まずは今週、すべての通帳とクレジットカードの明細を開き、「もし明日から売上が1円もなくても、あと何ヶ月生きていけるか」を冷徹に計算してみることから、安全な立て直しへの第一歩を踏み出してみましょう。

よくある質問(FAQ)

Q. 起業して収入がない(売れない)とき、一番やってはいけないことは何ですか?
焦って『高額なWEB広告を出すこと』や『コンサル・情報商材に課金すること』、そして『赤字を補填するための追加借入』です。売れない原因が分からないままお金を使っても、資金ショート(倒産)の時期を早めるだけです。
Q. 収入がない時期の「精神的な不安」をどう乗り越えれば良いですか?
生活費が減っていく恐怖が最大のストレスです。これを防ぐために、事業用の資金とは別に『売上がゼロでも半年〜1年暮らせる生活防衛資金』を専用口座に隔離し、『あと〇ヶ月は絶対に生きていける』という数字の安心感を作ります。

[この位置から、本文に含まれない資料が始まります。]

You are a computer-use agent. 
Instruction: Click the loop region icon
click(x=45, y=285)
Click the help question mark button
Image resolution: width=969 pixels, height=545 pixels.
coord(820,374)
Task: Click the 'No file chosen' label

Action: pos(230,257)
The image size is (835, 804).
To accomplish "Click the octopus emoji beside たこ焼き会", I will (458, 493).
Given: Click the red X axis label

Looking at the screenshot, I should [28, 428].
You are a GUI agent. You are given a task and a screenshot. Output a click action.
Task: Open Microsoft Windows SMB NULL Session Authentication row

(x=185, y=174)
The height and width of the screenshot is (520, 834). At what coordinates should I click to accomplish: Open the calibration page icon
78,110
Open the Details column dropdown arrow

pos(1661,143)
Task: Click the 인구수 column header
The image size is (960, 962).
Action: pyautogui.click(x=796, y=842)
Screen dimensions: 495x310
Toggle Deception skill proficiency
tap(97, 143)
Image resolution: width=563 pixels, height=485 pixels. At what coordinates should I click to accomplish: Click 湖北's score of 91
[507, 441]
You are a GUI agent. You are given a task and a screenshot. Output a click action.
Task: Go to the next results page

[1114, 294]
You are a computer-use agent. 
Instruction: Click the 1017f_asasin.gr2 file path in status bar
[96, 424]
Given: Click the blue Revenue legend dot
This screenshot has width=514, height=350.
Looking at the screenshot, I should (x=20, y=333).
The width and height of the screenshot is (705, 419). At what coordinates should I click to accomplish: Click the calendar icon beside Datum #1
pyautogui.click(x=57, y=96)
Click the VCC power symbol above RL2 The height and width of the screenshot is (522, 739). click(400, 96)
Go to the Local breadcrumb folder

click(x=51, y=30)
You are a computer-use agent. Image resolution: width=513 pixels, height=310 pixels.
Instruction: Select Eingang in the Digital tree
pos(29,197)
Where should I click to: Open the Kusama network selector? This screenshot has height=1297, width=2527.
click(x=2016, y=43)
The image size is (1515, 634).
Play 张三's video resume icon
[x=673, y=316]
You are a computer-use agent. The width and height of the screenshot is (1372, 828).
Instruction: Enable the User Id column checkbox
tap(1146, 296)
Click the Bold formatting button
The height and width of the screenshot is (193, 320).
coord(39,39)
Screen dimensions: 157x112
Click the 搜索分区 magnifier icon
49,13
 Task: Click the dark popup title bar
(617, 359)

Q. 起業したのに、アルバイトや副業(業務委託)をして生活費を稼いでも良いですか?
全く問題ありません。むしろ推奨します。事業の売上に固執して資金ショートするより、週に2〜3日のアルバイトで最低限の固定費(家賃や食費)を稼ぎ、残りの時間で事業の改善に集中する方が、精神的にも安全に長続きします。
Q. 商品が売れない場合、どこを直せば良いかを見つける方法は?
売上という『結果』ではなく、プロセスのどこで止まっているかを分解します。『WEBのアクセスがない(認知不足)』のか、『問い合わせはあるが断られる(価格や提案力の問題)』のかを特定し、ボトルネックを1つずつ修正します。
Q. いつ「撤退(諦める)」を決めればよいですか?
『事業用の資金(例:100万円)が底をついた時』です。そこから生活費やカードローンに手を出してはいけません。事前に決めた『赤字の上限』に達したら、感情を切り離して潔く撤退(または休止して再就職)します。